Practically, there are two main approaches to speeding up what you're looking to do: optimizing the for()
loop, and using the apply()
family of functions. While both approaches can work well, the apply()
method tends to be faster, even than an optimally written for()
loop, so I'll stick with that solution.
the apply
method:
plotFunction <-
function(x) {
p1 <- pdp::partial(fit,
pred.var = x,
pred.grid = data.frame(unique(mtcars[x])),
train = mtcars.sparse,
type = "regression",
cats = c("cyl", "vs", "am", "gear", "carb"),
plot = FALSE)
p2 <- ggplot(aes_string(x = x , y = "yhat"), data = p1) +
geom_line(color = '#E51837', size = .6) +
labs(title = paste("Partial Dependence plot of", x , sep = " ")) +
theme(text = element_text(color = "#444444", family = 'Helvetica Neue'),
plot.title = element_text(size = 13, color = '#333333'))
return(p2)
}
plot.list <- lapply(varNames, plotFunction)
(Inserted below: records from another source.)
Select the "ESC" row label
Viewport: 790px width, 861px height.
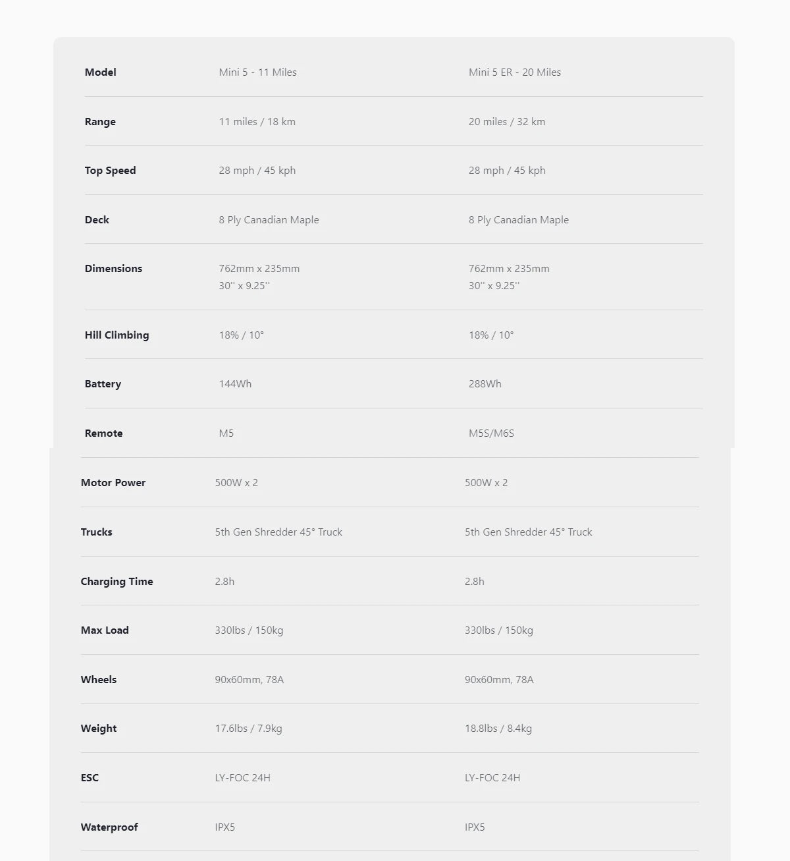click(90, 778)
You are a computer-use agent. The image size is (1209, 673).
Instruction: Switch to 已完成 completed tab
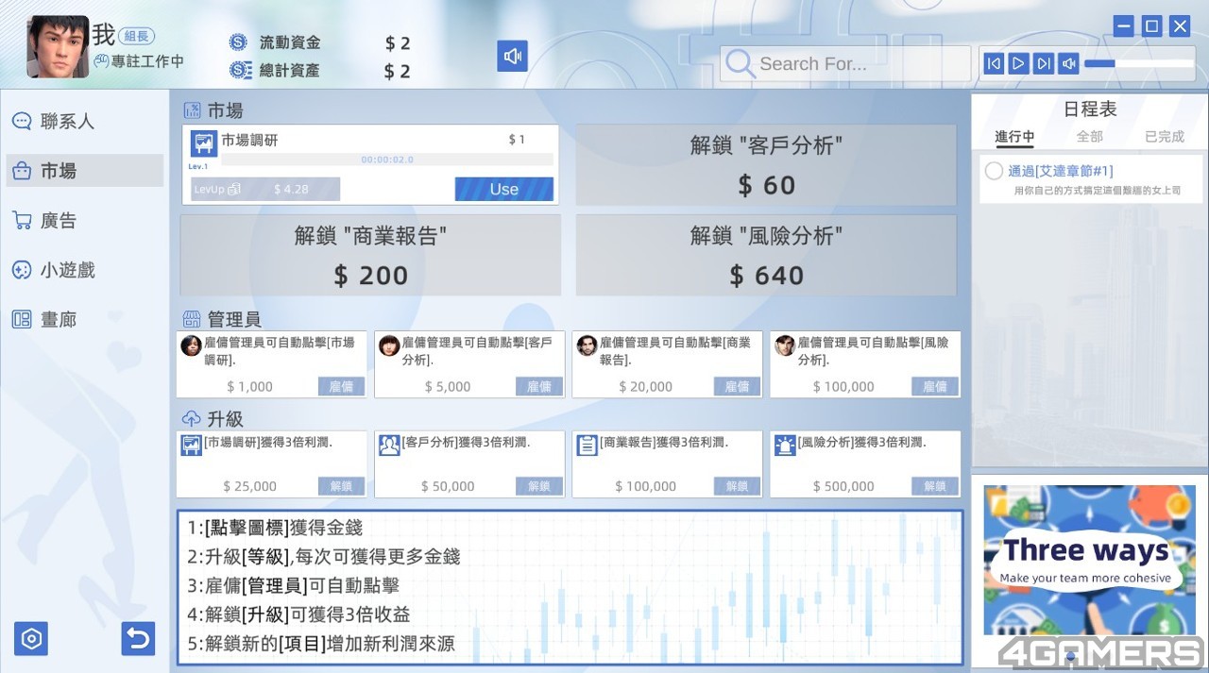pyautogui.click(x=1164, y=137)
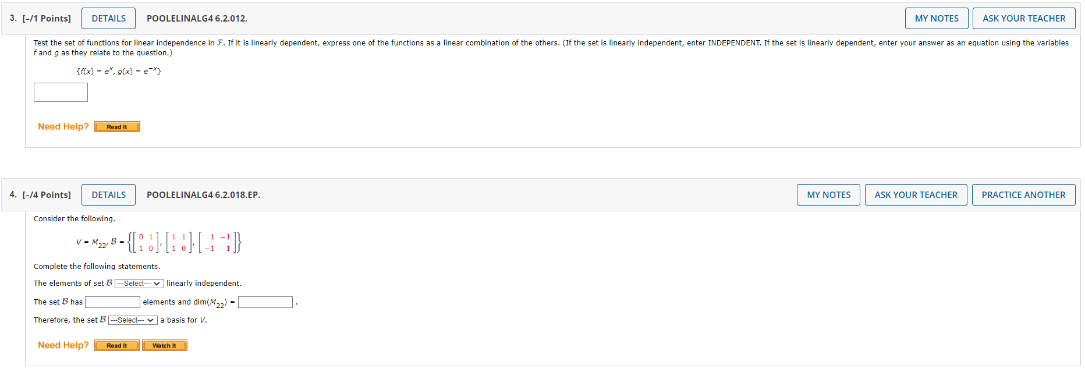Click the f(x) = e^x function expression
The width and height of the screenshot is (1085, 368).
tap(94, 71)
system.time(lapply(varNames, plotFunction))
user system elapsed
0.471 0.004 0.488
Running the same benchmark on your for()
loop gave:
user system elapsed
3.945 0.616 3.519
As you'll notice, that's about a 10X improvement in speed, simply by pasting your loop code into a function, with minor modifications.
If you want additional speed, there are a few tweaks you can make to your function, but perhaps the most powerful aspect of the apply()
approach is that it lends itself well to parallelization, which can be done with packages like pbmcapply
implementing pbmcapply
gives you even more speed;
library(pdp)
library(xgboost)
library(Matrix)
library(ggplot2)
library(plotly)
library(pbmcapply)
# Determines the number of cores you want to use for paralell processing
# I like to leave two of mine available, but you can get away with 1
nCores <- detectCores() - 1
data(mtcars)
target <- mtcars$mpg
mtcars$mpg <- NULL
mtcars.sparse <- sparse.model.matrix(target~., mtcars)
fit <- xgboost(data=mtcars.sparse, label=target, nrounds=100)
varNames <-
names(mtcars) %>%
as.list
plotFunction <-
function(x) {
p1 <- pdp::partial(fit,
pred.var = x,
pred.grid = data.frame(unique(mtcars[x])),
train = mtcars.sparse,
type = "regression",
cats = c("cyl", "vs", "am", "gear", "carb"),
plot = FALSE)
p2 <- ggplot(aes_string(x = x , y = "yhat"), data = p1) +
geom_line(color = '#E51837', size = .6) +
labs(title = paste("Partial Dependence plot of", x , sep = " ")) +
theme(text = element_text(color = "#444444", family = 'Helvetica Neue'),
plot.title = element_text(size = 13, color = '#333333'))
return(p2)
}
plot.list <- pbmclapply(varNames, plotFunction, mc.cores = nCores)
Let's see how that did
user system elapsed
0.842 0.458 0.320
A small improvement over lapply()
, but that improvement should scale with your bigger dataset. Hope this helps!